In the records below, count the lines that contain the string "given" (case counts), and give only that number.

--- begin Supplied data ---

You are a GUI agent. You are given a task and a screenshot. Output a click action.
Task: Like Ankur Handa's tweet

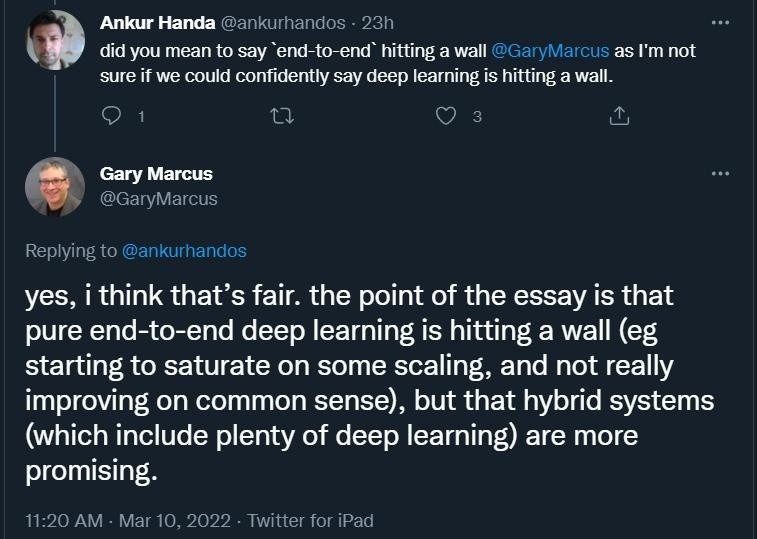tap(447, 116)
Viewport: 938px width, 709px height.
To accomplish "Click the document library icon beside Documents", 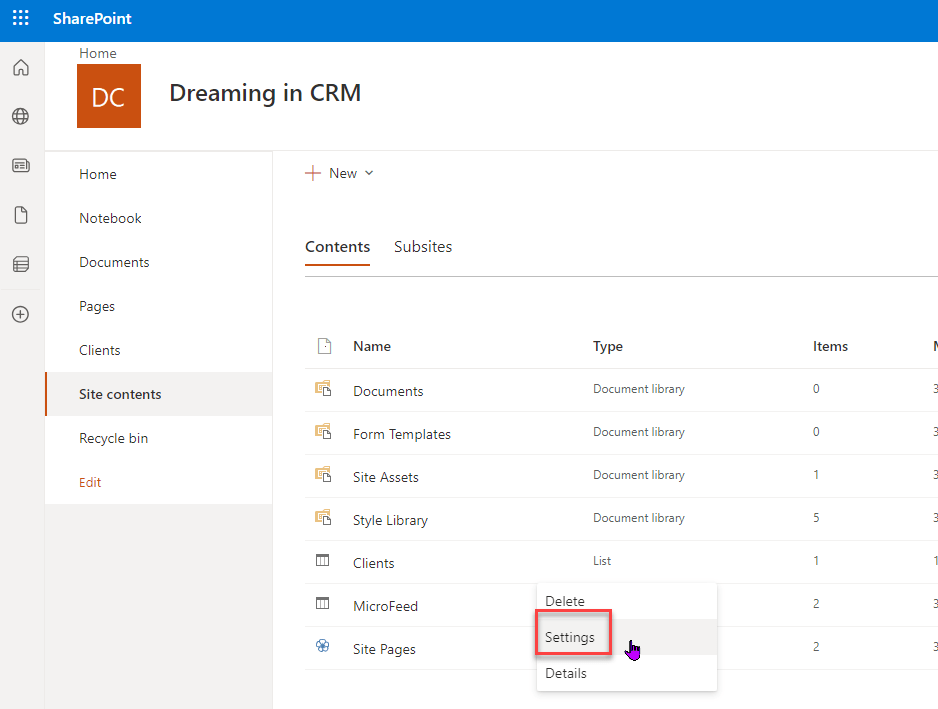I will pos(324,388).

--- end Supplied data ---

Result of this task - 1